Classic Italian Semifreddo
A luxuriously light and airy Italian semi-frozen mousse, requiring no ice cream maker. This versatile dessert is perfect for a refreshing treat.
🧂 Ingredients
- 400 ml Heavy cream(Must be very cold for optimal whipping.)
- 4 Large eggs(Ensure eggs are fresh and at room temperature for better volume when beating.)
- 150 g Granulated sugar
- 2-4 tbsp Flavoring(Examples: strong brewed coffee, cooled; amaretto liqueur; melted and cooled dark chocolate; vanilla extract; fruit puree. Adjust to taste.)

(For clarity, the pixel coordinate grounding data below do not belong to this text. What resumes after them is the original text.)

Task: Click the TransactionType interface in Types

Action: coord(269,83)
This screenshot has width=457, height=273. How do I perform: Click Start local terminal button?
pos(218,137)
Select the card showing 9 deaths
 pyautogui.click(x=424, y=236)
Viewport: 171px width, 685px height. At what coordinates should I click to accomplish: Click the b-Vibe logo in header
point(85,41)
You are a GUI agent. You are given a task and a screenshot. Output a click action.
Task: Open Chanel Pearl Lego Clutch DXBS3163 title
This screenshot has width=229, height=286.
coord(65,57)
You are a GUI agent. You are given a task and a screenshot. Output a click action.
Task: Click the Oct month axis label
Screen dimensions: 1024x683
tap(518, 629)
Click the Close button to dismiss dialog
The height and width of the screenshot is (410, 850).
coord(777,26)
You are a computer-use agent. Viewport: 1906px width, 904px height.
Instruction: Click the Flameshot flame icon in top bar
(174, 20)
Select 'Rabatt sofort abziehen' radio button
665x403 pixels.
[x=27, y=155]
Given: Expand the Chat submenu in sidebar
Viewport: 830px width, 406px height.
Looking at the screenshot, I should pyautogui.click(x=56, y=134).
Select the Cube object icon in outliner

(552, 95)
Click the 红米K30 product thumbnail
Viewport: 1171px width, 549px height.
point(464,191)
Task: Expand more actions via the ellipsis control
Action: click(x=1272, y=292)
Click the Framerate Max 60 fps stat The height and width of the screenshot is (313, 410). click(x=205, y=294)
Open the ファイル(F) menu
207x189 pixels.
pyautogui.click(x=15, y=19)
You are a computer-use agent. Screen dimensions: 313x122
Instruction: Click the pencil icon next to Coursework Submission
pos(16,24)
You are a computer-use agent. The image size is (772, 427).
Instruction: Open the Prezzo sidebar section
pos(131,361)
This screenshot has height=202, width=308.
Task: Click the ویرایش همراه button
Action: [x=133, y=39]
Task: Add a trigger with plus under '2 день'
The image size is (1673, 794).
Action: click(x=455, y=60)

- 1/2 cup Optional additions(Chopped nuts, chocolate chips, or fruit pieces can be folded in.)
👨🍳 Instructions
- 1
Prepare the loaf pan: Line a standard 9x5 inch (23x13 cm) loaf pan with plastic wrap, leaving an overhang on all sides. This will make unmolding easier. Set aside.
⏱️ 2 minutes - 2
Whip the cream: In a chilled bowl, whip the cold heavy cream using an electric mixer on medium-high speed until it forms soft peaks. Be careful not to over-whip. Cover the bowl and refrigerate until needed.
⏱️ 5 minutes - 3
Prepare the egg mixture: In a separate, heatproof bowl, whisk together the eggs and granulated sugar. Place this bowl over a saucepan of simmering water (ensure the bottom of the bowl does not touch the water). Whisk constantly for about 5-8 minutes, until the mixture is pale yellow, thick, and has reached a temperature of 71°C (160°F) if using a thermometer. This cooks the eggs and dissolves the sugar. Remove from heat.
⏱️ 10 minutes - 4
Beat the egg mixture: Using an electric mixer, beat the warm egg and sugar mixture on high speed for about 5-7 minutes, until it becomes very thick, pale, and forms a 'ribbon' when the beaters are lifted. The mixture should be at room temperature.
⏱️ 7 minutes - 5
Combine and flavor: Gently fold the whipped cream into the beaten egg mixture using a spatula until just combined. Be careful not to deflate the mixture. Fold in your chosen flavoring (e.g., coffee, amaretto, melted chocolate) and any optional additions like nuts or chocolate chips.
⏱️ 3 minutes - 6
Freeze: Pour the mixture evenly into the prepared loaf pan. Cover tightly with the overhanging plastic wrap, then with aluminum foil. Freeze for at least 6 hours, or until firm.
⏱️ 6 hours - 7
Serve: To serve, invert the loaf pan onto a serving platter. Peel away the plastic wrap. Slice the semifreddo using a sharp knife dipped in hot water. Serve immediately.
⏱️ 1 minute
💡 Pro Tips
- ✓Ensure all dairy and equipment for whipping cream are very cold for best results.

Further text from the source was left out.